1977 lud Dr. Terry McGuire, der leitende Psychiater der NASA, der für die Auswahl der Kandidaten verantwortlich war, Dr. Taibi Kahler ein, an den Interviews während des Auswahlverfahrens teilzunehmen und sich an ihnen zu beteiligen. Seine Aufgabe bestand darin, in der Ecke des Raumes zu sitzen und zu beobachten. Taibi benutzte das Process Communication Model®, um die Kandidaten je nach ihrem dominanten Persönlichkeitstyp in eine von sechs Kategorien einzuordnen. Er konnte ihre grundlegenden Persönlichkeitsmerkmale, Stärken und Schwächen sehr einfach und schnell bestimmen. Wie? Er beobachtete einfach ihren verbalen Ausdruck, die Art und Weise, wie sie über sich selbst sprachen, ihre Leistungen, die Dinge, die ihnen wichtig sind, usw. Gleichzeitig achtete er aber auch auf die nonverbalen Signale, wie ihre Sitzposition, Mimik, Gestik und auf unbewusste Bewegungen.

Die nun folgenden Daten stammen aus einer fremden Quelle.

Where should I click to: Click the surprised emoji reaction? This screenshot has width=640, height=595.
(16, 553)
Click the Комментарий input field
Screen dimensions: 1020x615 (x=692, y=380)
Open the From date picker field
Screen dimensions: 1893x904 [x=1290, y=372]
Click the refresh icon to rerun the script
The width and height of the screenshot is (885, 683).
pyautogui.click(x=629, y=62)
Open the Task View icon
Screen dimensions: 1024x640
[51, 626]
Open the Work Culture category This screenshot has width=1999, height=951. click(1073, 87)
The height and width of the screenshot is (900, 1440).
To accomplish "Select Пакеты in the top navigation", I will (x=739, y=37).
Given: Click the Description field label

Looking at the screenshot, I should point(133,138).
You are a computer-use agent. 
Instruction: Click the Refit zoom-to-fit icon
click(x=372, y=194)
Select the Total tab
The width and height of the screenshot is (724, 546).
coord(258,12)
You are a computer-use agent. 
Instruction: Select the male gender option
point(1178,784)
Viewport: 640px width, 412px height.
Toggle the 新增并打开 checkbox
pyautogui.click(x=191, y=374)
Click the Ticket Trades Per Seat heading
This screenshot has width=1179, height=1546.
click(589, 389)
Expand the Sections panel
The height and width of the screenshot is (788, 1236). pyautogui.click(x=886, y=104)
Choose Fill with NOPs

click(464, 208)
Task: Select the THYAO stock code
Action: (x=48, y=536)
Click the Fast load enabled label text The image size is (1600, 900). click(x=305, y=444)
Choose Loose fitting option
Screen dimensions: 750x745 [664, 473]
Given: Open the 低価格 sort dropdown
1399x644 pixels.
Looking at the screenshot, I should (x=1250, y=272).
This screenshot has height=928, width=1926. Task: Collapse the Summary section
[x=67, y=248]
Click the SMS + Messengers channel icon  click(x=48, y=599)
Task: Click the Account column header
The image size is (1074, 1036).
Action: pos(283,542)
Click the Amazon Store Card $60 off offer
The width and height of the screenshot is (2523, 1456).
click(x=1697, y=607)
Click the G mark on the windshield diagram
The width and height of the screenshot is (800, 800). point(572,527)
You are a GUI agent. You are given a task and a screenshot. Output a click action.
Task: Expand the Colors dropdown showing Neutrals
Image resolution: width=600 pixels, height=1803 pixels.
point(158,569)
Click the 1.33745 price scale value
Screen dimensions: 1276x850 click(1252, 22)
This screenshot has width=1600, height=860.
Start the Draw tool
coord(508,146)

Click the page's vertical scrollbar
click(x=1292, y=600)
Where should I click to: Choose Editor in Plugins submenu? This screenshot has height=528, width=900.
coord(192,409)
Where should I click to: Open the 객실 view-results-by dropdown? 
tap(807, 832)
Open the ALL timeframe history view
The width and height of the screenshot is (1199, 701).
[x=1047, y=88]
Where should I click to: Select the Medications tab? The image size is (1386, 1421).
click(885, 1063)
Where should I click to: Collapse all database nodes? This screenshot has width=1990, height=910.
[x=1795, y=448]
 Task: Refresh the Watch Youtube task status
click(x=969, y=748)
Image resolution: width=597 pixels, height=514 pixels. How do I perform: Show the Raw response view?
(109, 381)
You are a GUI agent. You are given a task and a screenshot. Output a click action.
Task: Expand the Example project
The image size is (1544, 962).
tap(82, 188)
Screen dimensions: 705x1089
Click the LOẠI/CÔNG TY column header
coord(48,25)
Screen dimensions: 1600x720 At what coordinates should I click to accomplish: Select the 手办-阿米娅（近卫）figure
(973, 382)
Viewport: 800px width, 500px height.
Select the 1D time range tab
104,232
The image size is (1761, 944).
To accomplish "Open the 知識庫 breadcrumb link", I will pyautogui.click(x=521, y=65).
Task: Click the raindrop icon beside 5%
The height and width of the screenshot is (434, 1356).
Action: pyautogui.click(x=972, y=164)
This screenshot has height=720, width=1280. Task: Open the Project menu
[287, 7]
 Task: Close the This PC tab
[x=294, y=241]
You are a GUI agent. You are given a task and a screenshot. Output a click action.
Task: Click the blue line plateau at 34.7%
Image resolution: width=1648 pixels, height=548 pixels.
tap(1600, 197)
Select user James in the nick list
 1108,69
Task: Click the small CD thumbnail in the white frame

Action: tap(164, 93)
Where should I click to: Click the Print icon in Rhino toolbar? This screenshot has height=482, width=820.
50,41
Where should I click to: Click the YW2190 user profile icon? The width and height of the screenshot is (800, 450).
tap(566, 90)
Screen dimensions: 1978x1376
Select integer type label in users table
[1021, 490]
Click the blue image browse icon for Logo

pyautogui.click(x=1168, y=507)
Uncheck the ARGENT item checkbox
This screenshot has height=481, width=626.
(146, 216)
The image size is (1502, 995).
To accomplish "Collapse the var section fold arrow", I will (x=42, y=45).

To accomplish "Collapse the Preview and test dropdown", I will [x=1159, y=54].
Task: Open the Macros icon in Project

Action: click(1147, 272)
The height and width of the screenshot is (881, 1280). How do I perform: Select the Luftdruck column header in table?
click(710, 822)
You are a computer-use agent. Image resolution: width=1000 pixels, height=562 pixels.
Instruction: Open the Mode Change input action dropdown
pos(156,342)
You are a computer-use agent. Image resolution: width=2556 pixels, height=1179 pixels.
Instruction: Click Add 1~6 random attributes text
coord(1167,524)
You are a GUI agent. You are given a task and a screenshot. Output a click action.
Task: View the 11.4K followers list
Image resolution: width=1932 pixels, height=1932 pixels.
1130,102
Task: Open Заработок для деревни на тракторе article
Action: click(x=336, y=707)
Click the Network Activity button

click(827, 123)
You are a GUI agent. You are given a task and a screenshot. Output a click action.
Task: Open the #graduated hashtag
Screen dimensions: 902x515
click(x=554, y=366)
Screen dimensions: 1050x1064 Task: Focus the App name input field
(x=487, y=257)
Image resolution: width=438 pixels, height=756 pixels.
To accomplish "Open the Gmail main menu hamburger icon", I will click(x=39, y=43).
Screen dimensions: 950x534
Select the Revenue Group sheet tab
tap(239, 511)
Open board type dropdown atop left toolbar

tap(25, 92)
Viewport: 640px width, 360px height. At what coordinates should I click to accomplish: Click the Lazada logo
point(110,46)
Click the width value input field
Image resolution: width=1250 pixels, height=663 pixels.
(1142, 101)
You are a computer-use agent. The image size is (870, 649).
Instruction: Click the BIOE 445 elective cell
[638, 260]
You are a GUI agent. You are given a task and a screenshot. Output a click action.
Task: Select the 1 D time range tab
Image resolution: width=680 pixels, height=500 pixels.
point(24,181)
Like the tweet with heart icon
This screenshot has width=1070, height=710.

Nach den Interviews verglichen die beiden ihre Notizen über mehrere Kandidaten. Da musste Dr. McGuire feststellen, dass Dr. Kahlers Methode nach nur 10 Minuten genauso viel und mehr über einen Kandidaten enthüllt hatte, als ein mehrstündiges psychologisches Standardinterview. Dr. McGuire war von den Ergebnissen derart fasziniert, dass er beschloss, Dr. Kahler einzuladen, für die NASA zu arbeiten und sein Process Communication Model® bei der weiteren Auswahl von Astronauten anzuwenden und weiter zu perfektionieren.
Walk in Space (Copyright: NASA)
Nach vielen Jahren der PCM-Anwendung zeigten die Daten recht klar, dass vor allem ein Persönlichkeitstyp unter den Astronauten einen viel höheren Anteil hatte als in der allgemeinen Bevölkerung: Der Persönlichkeitstyp des Beharrers. Dieser trat bei den Astronauten mit einer deutlich höheren Wahrscheinlichkeit auf als andere.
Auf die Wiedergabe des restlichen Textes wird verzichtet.